It's the year 2005. We're at the post-game show of Super Bowl XXXIX, live on pay-per-view from the Democracy Dome in Berlin. Here's NFL commissioner Paul Tagliabue, stepping to the microphone to present the Vince Lombardi Trophy.
Tagliabue is sweating bullets.
Baltimore Stallions 62, Carolina Panthers 16.
Stallions? Ah yes, the old St. Louis Stallions. The team that entered the NFL amid glorious fanfare in the Great Expansion Robbery of '93, only to change owners six times in 10 years. Terrible team. Terrible attendance. Two former owners, Fran Murray and Jim Irsay, went bankrupt.
The Mayflower vans rolled into St. Louis on March 28, 2004 -- the 20th anniversary of the day the Colts left Baltimore. Boogie Weinglass led the convoy in his Mercedes convertible, wearing a custom-made Baltimore Bombers jacket, his personal symbol of defiance.
As with all invasions, CNN provided live coverage. The convoy crossed the Mississippi River, circled the Gateway Arch triumphantly, then headed directly to the only NFL stadium ever named after a baseball player, The Ozzie Dome.
"All mine!" Boogie shouted into the Midwest night.
The moment had been building since Nov. 30, 1993, the day Tagliabue announced St. Louis would be joining Charlotte as the second NFL expansion city. Baltimore had been in contention, ++ but the result was as predictable as an election in the old Soviet Union.
The owners' meeting lasted 90 seconds. It ended in a burst of applause for the new St. Louis owner, an unemployed trucker who had just won the Missouri State Lottery. Tagliabue said only 13 words: "Yes, St. Louis. Right this way, St. Louis. Anything you say, St. Louis."
In the movie, co-directed by Barry Levinson and Oliver Stone, the speech was slowed and played backward.
"Listen closely," a recording expert told Mickey Rourke, the actor portraying Weinglass.
The words were unmistakable.
"Baltimore is dead, Baltimore is dead. . . ."
Yet, even before "Diner II," Weinglass had been plotting to steal a team -- "This is how I like it," he told friends. "A street fight." After the expansion fiasco, and the recovery of Merry-Go-Round, he purchased a new vanity plate for his convertible.
"MTB," it said.
Money to burn.
"This is the NFL -- you can't just buy your way in," Patriots owner James Busch Orthwein responded angrily, shortly before selling the Patriots to a Jacksonville businessman for $405 million.
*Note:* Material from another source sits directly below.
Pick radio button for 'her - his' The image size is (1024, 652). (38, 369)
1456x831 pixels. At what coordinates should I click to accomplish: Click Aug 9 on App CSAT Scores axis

For Boogie, there was only one problem: Figuring out which franchise he wanted to bring home to Baltimore.
"You like Tampa Bay?" he asked Levinson in early 1996.
"Can't name three players on Tampa Bay," Levinson replied.
"You like New England?"
"They're in Jacksonville."
"You like the Rams?"
"They're going to Mexico City."
The conversation, recounted in the soon-to-be released "Diner III," led to the futile courtship of Al Davis and the Raiders, who had moved from Los Angeles to Memphis after flirting with Baltimore in 1998.
Davis and Boogie got into a fistfight, so that was that.
In the end, all roads led to St. Louis. The move was completed without a hitch, and once again, no one in St. Louis cared. Boogie made the cover of Time, under the headline, "Revenge!" Then, all of a sudden, the Stallions got good.
They went 11-5, then upset Pittsburgh and San Diego for a dream showdown with Indianapolis in the AFC title game at William Donald Schaefer Stadium. Boogie pulled an Irsay, using his cellular phone to order coach Mark Duffner to call a flea flicker with the Stallions trailing, 14-10.
And so another wrong was righted.
The play went for a 79-yard touchdown.
Now, after six weeks of hype and another Super Bowl blowout, commissioner Tagliabue is clearing his throat.
We join him live. . . .
"Leonard," Tagliabue says.
"Boogie," Boogie replies.
"It's been a great season for Baltimore," Tagliabue stammers.
"The trophy, Paul," Boogie says, eyes blazing, ponytail dangling. "Give me the damn trophy."